The world was in such agonized fury for months over the dozens of Iraqi prisoners who were mistreated by a handful of American soldiers (the soldiers were stupid, unprofessional goof-offs who are rightly being punished). However, among these oh so sensitive people there was hardly a gasp over the terrorists who blew up, stabbed, mutilated, burned, and shot in the back hundreds of children. Indeed, the smoke had not cleared before the sensitive ones angrily blamed Russia and demanded that Russia give in to the terrorists' demands.
Thriving, yes - among and throughout the mainstream. The death cult isn't the fringe, rather it is the norm.
We are in a religious war with is-slime, and bin Laden is playing his hand masterfully. We, however, refuse to accept the reality of this war and call it terrorism. Worse, we treat it like a law enforcement problem, rather than an actual war against capable and determined insurgents - which it is.
Consider the impact on the U.S. if the Saudi oil fields and infrastructure were destroyed. Then realize that we can lose this war. It is time to unleash our very capable military and win the war.
bttttttttttt
There is nothing peace loving about the Islamic religion. The Koran has always supported the slaughter of citizens of this world. They are just now BIG enough to do it. They have permeated every nation with their spawns of Satan. Nations are afraid of their sheer numbers. The worst is yet to come.

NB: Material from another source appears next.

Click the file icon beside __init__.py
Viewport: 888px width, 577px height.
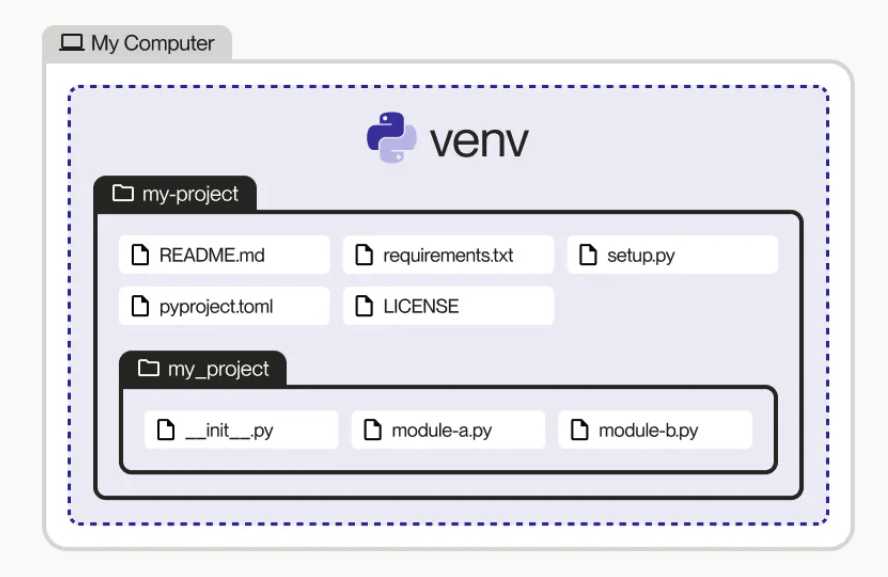(x=166, y=431)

Well, not quite. It's not just a "fringe" that is in opposition to the core of beliefs of billion people in the Muslim world - the problem is the Islamic system itself - whether they openly acknowledge it or not...

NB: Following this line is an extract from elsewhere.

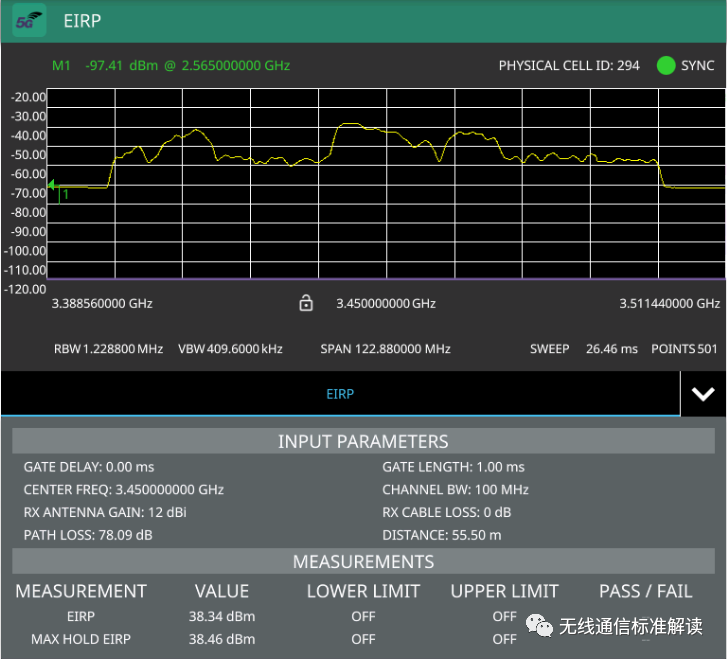Image resolution: width=727 pixels, height=659 pixels.
Task: Click the lock icon beside center frequency
Action: [x=306, y=303]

It's about the sheer pleasure of killing and dying...
Missed again, David. This wasn't about "sheer pleasure". It is about dying for a cause if necessary, and deliberately killing those who happen to stand in your way whether men, women or children...
We don't want to stare into this abyss...
Despite the brave intentions of his article, neither does David Brooks. He mentions "Muslim" only once. He mentions "Islam" not at all!
Even Brooks missed his own point.
It just goes to demonstrate how far, wide and deep the insidious Western pathology of Political Correctness has rotted us out for an author honestly intending to expose the root causes of this political/social/religious murder cult not being able to bear mentioning the root cause by it's very name - Islam!
Speaking of "core", this commentary is revealing to the core just what we are really up against in fighting this deadly enemy - our own delusions! If we can't honestly identify the enemy, how can we even begin to seriously engage it, much less defeat it?
Gee, and I thought Brooks was incapable of anything more rigorous than mild sociological navel-gazing.